Data for processing
+ + + + + + +

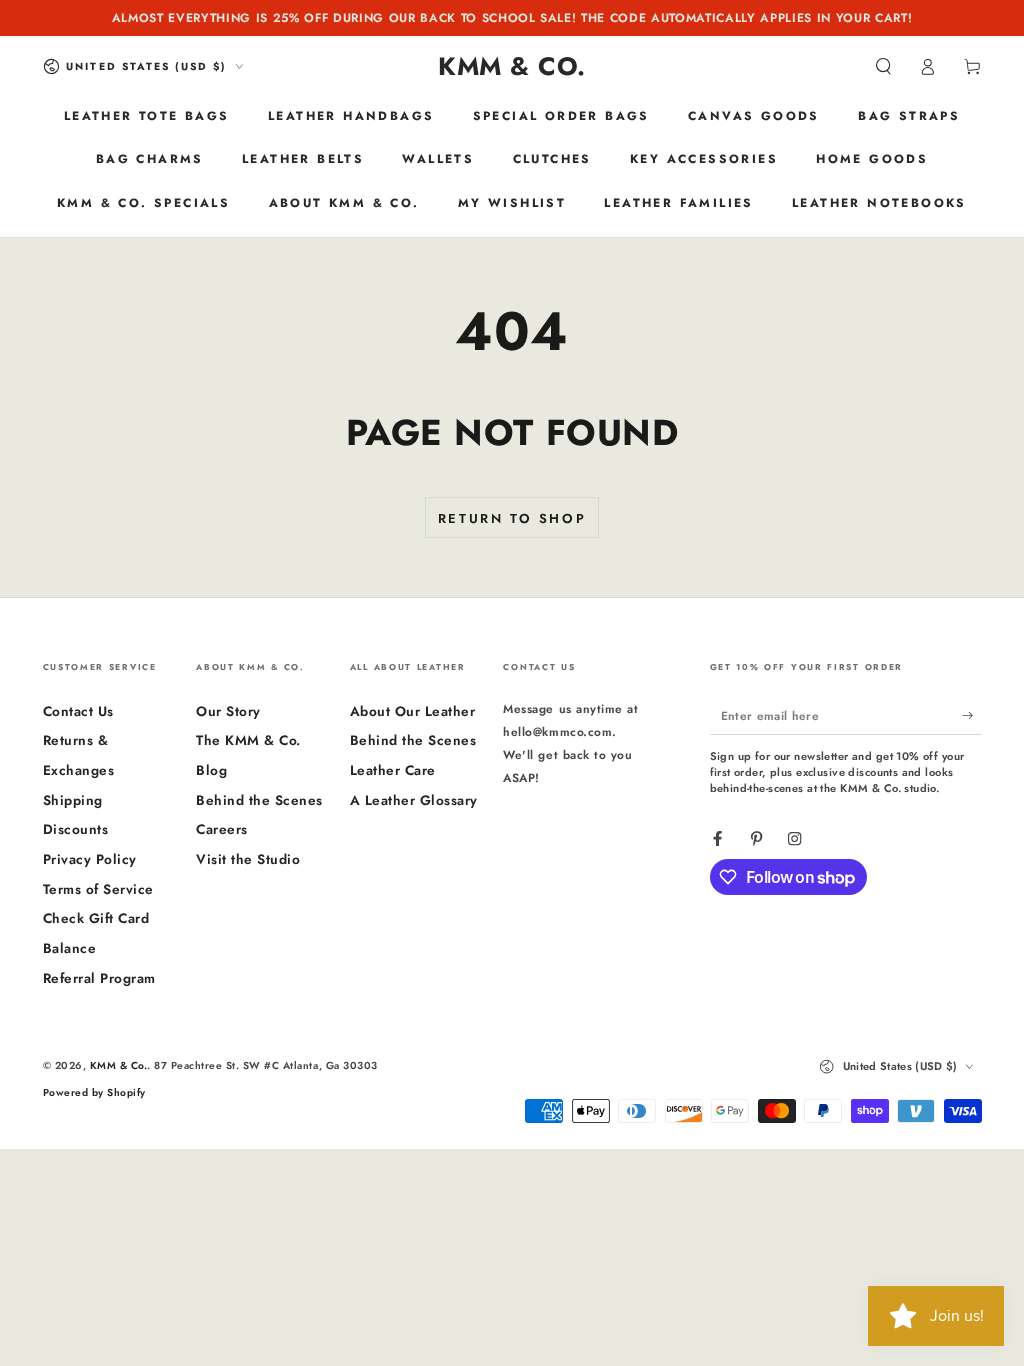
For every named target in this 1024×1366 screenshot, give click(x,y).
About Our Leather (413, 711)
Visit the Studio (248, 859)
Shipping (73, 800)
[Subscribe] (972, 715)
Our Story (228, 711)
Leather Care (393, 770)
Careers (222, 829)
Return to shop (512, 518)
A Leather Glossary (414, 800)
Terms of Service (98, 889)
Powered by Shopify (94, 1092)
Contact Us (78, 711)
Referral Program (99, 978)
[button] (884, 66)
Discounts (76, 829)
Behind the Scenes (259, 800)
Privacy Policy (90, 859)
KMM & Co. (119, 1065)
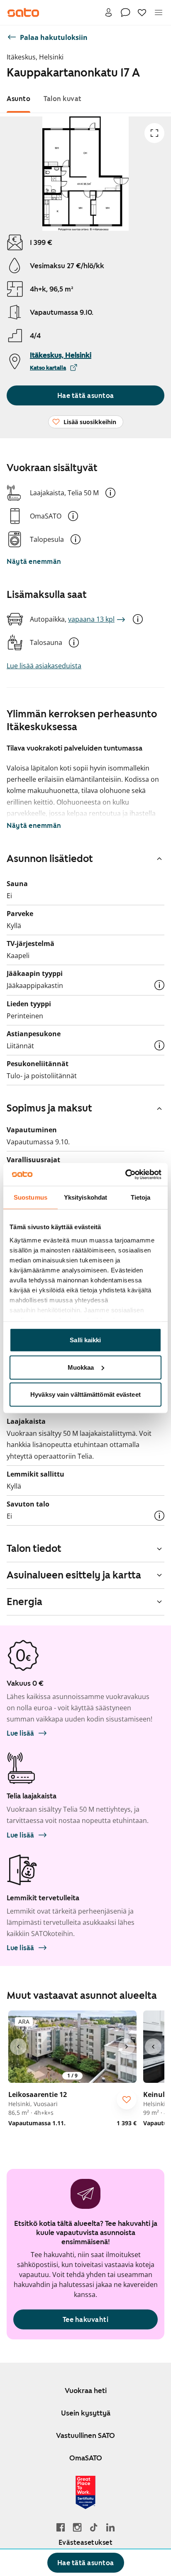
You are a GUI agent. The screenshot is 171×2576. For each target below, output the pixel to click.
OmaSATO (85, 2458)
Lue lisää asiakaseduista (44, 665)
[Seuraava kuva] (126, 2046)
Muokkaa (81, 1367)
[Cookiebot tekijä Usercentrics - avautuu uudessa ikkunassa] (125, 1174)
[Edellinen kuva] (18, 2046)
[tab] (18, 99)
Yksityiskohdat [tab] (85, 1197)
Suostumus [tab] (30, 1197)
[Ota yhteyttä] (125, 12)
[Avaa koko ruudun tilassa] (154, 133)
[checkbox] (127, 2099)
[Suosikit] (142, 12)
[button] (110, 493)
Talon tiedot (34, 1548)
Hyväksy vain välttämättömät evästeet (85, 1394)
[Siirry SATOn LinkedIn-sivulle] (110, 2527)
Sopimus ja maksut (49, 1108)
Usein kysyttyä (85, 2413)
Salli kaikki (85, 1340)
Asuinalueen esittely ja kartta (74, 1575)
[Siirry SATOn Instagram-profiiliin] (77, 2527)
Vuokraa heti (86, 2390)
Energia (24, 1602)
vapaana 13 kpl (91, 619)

+ + + + + + +

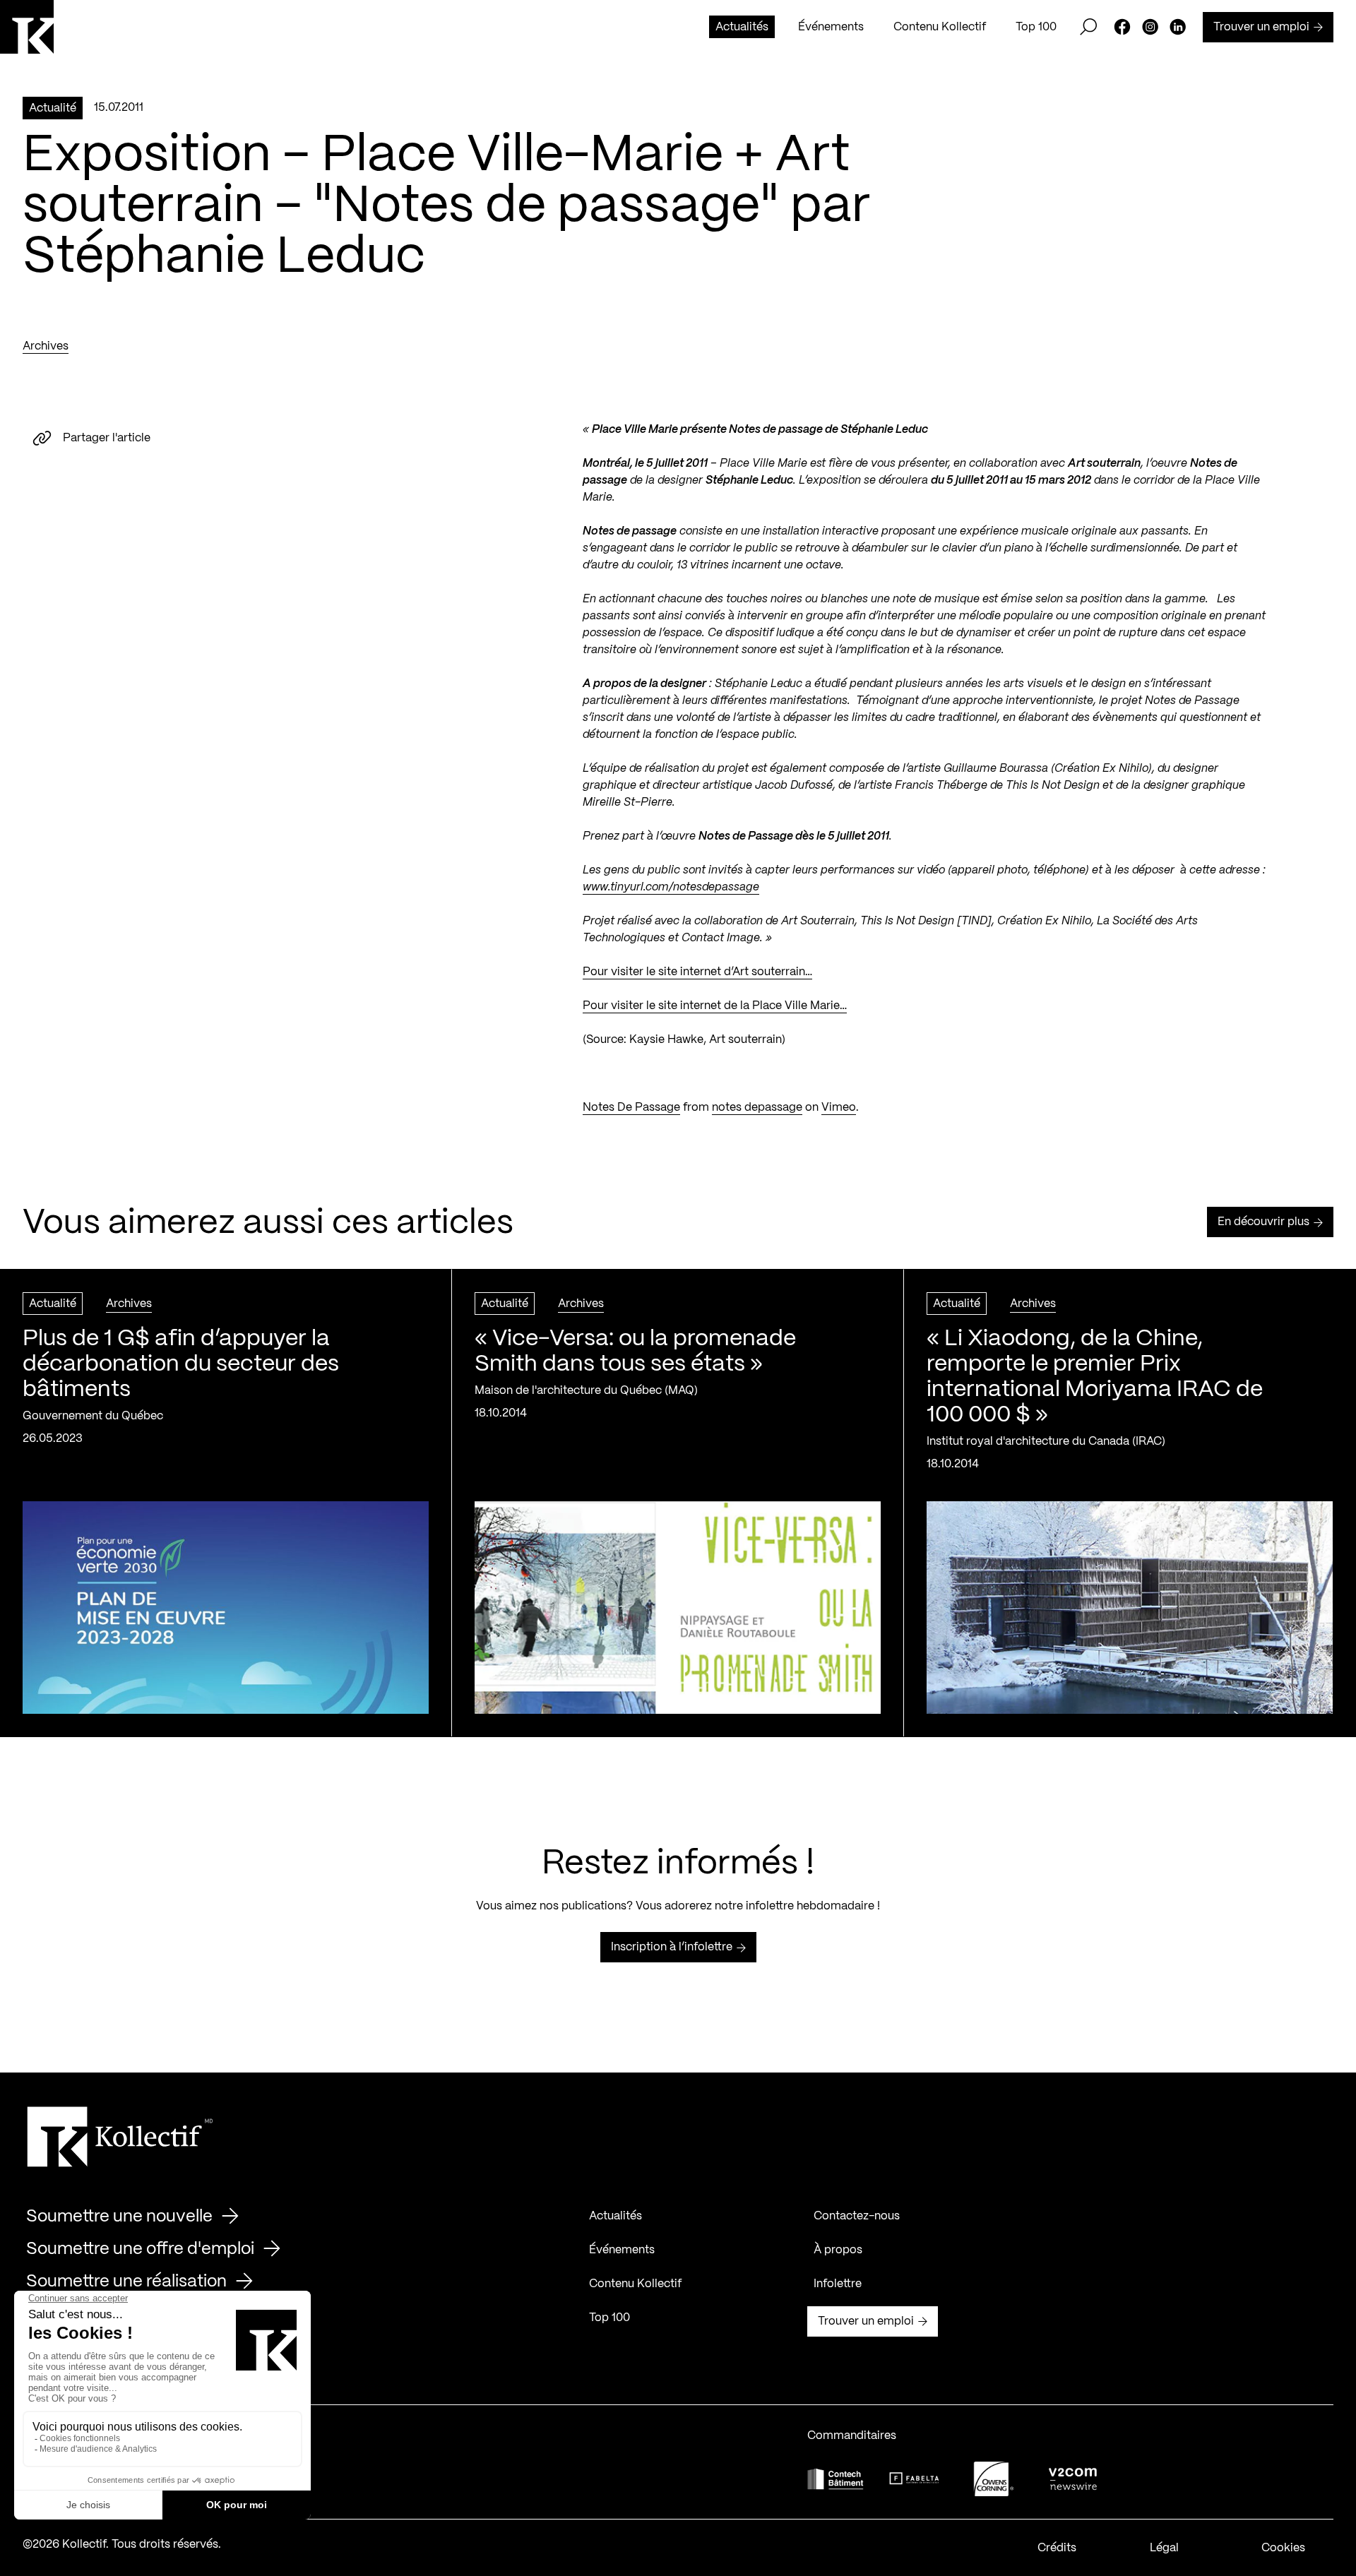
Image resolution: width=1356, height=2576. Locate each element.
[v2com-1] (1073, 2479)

+ + + + + + +

Assignment
All that belongs in the answer is the run of lines above from the line containing "Salli kaikki (85, 1340)" through the line containing "vapaana 13 kpl (91, 619)", exactly as written.

Task output
Salli kaikki (85, 1340)
Asuinalueen esittely ja kartta (74, 1575)
[Siirry SATOn Instagram-profiiliin] (77, 2527)
Vuokraa heti (86, 2390)
Energia (24, 1602)
vapaana 13 kpl (91, 619)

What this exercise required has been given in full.